Tel Aviv is instituting a new method of districting students into middle schools and high schools, one that relies more on which elementary school students attended and less on the choices of the students and their parents.
For the past 15 years, students finishing sixth grade would choose five middle schools, from any of the city's four districts. Schools with particularly high demand, such as Alliance in North Tel Aviv, would choose students by lottery. That school rejected 60 to 80 students last year.
Starting next month, however, the Tel Aviv municipality will assign every middle school several elementary feeder schools, principals and municipal education sources told Haaretz.

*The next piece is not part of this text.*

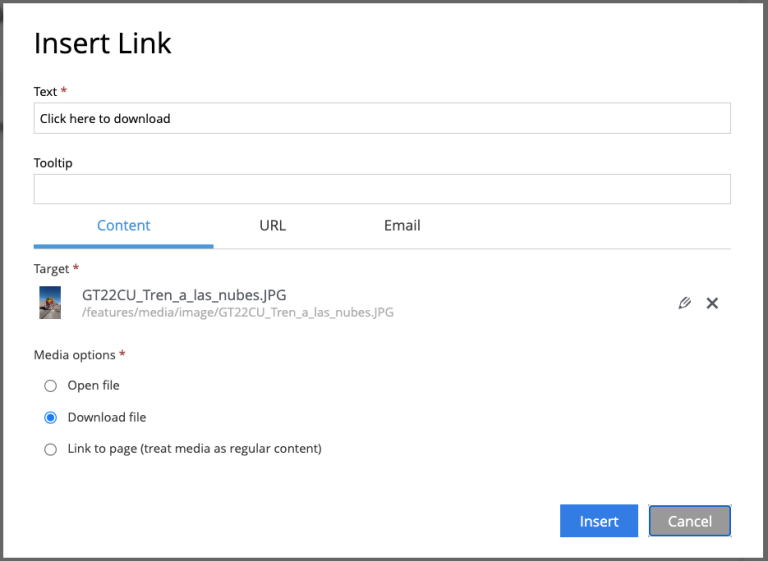Click the Media options label
The image size is (768, 561).
tap(74, 355)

If students or their parents dislike the default option, they will be allowed to appeal to enroll at another school.
Tel Aviv was Israel's first city to drop school districting and give students the freedom to choose their middle school. Other cities, like Jerusalem, followed suit, and still others are planning to do so in the near future.
One of the premises of the program is that competition over students will improve school quality.

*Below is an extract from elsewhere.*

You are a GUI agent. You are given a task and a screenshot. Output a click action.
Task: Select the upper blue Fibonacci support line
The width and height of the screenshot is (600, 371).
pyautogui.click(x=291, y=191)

Education Ministry director general Shimshon Shoshani, who headed Tel Aviv's education administration, supports forgoing school districting. Over the past several months, the Education Ministry has been considering implementing experimental school choice programs in other cities.
Several sources said the new plan would divide Tel Aviv into several districts. Each would be assigned one middle school and several elementary schools. This would create contiguity between elementary, middle and high school, municipal sources told Haaretz.
Students unhappy with the high school or middle school in their district would be able to appeal and try to enroll in another school.
However, municipal sources said they believed most students would choose schools closest to their place of residence.
"The municipality is tired of the headache produced by the free-choice scheme," a high school principal said. "There are many struggles between parents, some aimed at lobbying the mayor, Ron Huldai. If so many people are unhappy with the situation, you can't maintain it for very long. In a way, the new scheme actually takes us back a bit, to the old system of school districts."
"The free-choice plan allowed all children to choose their schools, but offered no guarantees that they would get in," another principal said. "Kids living next to a popular school in the northern neighborhood would have to travel every day to a school on the other side of the city, because of the draw. The plan resulted in horrendous competition between schools, and a lot of needless stress and anxiety among children."
"With most schools more on less on the same level, choice doesn't really mean much," said Daphna Lev, director of education, culture and sports at the municipality. "The old scheme led to a lot of marketing expenses and competition between schools, without really changing anything. Over the last few years, the scheme has been resulting in registration chaos."
Critics of the new program said it would damage integration between students from the more privileged northern neighborhoods and the less privileged southern ones. Municipal sources, however, argued that this would not be affected, since no one would block children from southern neighborhoods from studying in the north.
"Parents' choice of schools for their children is not based on qualitative or pedagogical criteria, but rather on symbolic impressions - how clean the school is, how nice open house night was, et cetera," said Professor Yizhar Oplatka of the School of Education at Tel Aviv University, who has been advising the Tel Aviv municipality for the past few months. "If the only criteria pushing principals to perform better are symbolic ones, then marketing, not better education, becomes the goal instead."
The Tel Aviv municipality stated in response, "The education administration has been examining the high school registration system, and is seeking to better tailor it to pedagogical needs and the city's demographic changes. The review is being conducted with feedback from everyone involved - principals, education teams, parents and teachers, whose input is needed to lead a successful new program."